Если вынести из жизни детали, как мебель из помещения, останется одна кубатура. Ибо какие‑то детали всегда имеют отношение к главному. А какие именно — мы не знаем.

Моя мама так часто повторяла, что я родился в заведении доктора Фези, что этот маловажный факт стал для меня чем‑то вроде отправной точки самоуважения. Дескать, рожден я не кое‑как, не спустя рукава, а под руководством доктора Фези, почтенного пожилого человека, моложавого ввиду всегдашней подлянутости, с маленькими холеными руками и с черной, хорошо подстриженной бородкой, представлявшегося мне почему- то еще в феске и похожим на турка. Может быть, потому что первым моим детским врачом был доктор Тюрк. И эти две фигуры смешались в моем воображении.

Теперь уже с некоторым облегчением можно написать, что первые беспамятные месяцы я провел на Старой Божедомке (ныне улица Дурова) в квартире Надежды Николаевны Кокушкиной.

О Надежде Николаевне я так часто слышал, в детстве бывал у нее в гостях и потом встречался с ней уже после войны, что хорошо представляю себе быт божедомской квартиры в голодном и холодном 20–м году.

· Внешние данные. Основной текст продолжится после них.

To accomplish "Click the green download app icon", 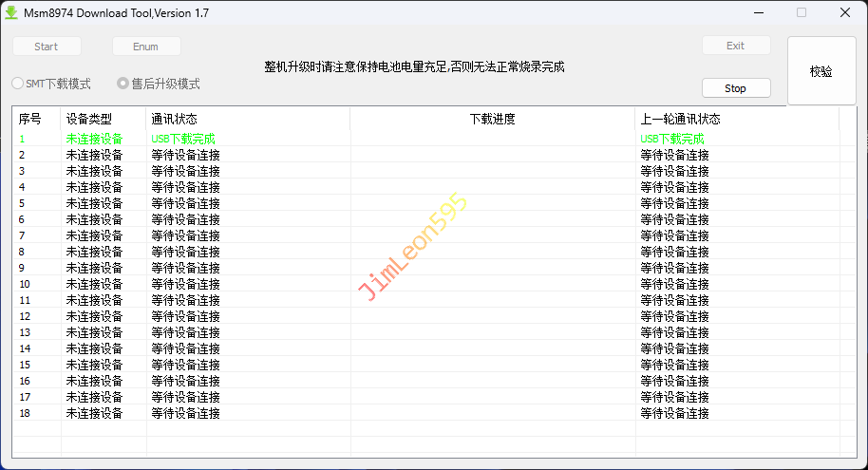I will 11,13.
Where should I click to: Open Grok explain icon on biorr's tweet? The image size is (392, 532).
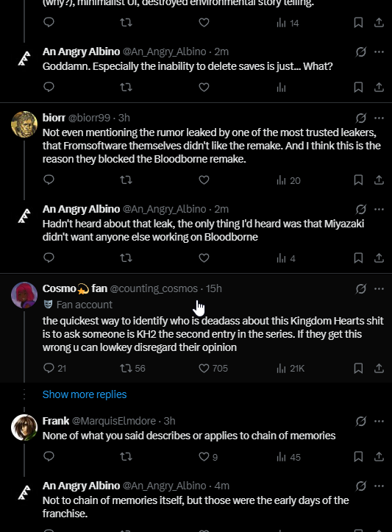[x=361, y=118]
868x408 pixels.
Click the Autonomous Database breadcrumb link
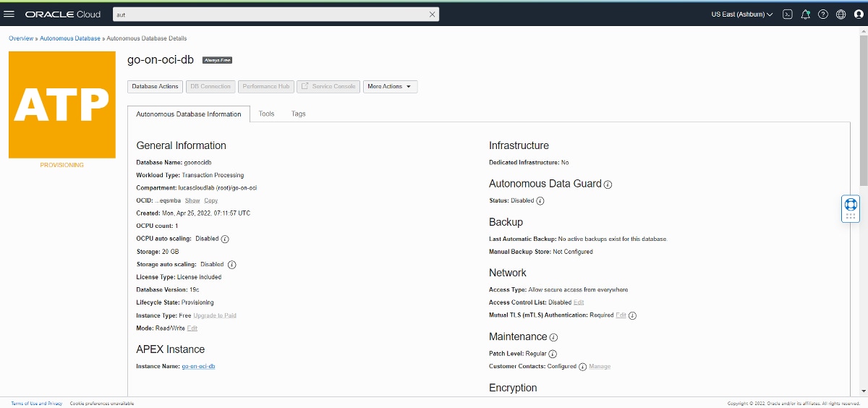click(70, 38)
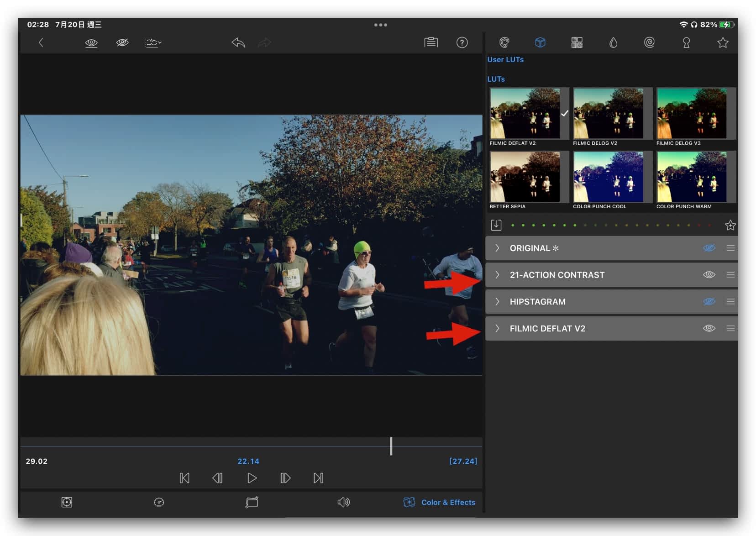Open the color palette icon panel

[x=504, y=43]
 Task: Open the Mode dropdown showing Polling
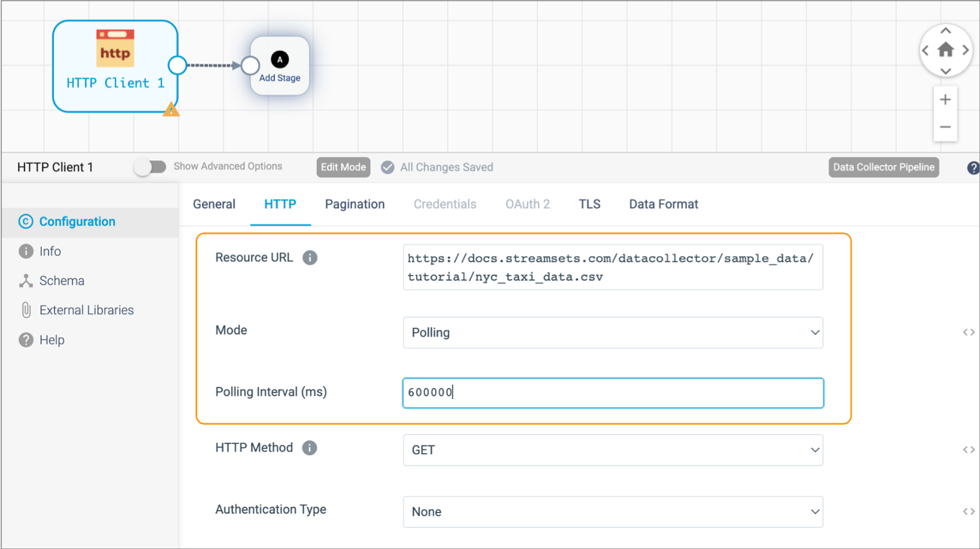coord(613,333)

Дочь горничной в дворянско — профессорском доме, Надежда Никола — евна, благодаря своей необычайной красоте и замечательным способностям, была взята хозяевами на воспитание, а потом вышла замуж за их сына, впоследствии медицинского профессора Кокушкина. После революции профессор подался в эмиграцию, по неизвестным мне причинам оставив в Москве молодую и очаровательную жену.

Известно только, что Надежда Николаевна нисколько не пала духом. Женщина общительная, живая, с неистощимым даром рассказчицы и жаждой общения, она устроила у себя нечто вроде литературного салона. В большой кухне вокруг буржуйки собирались по вечерам попить морковного чаю писатели и генералы, принятые на службу в Артиллерийское управление Красной Армии. Генералы эти были вскоре расстреляны, кажется, во время Кронштадтского мятежа, то ли за измену, то ли за верность прежним убеждениям, а скорей всего — так, на всякий случай.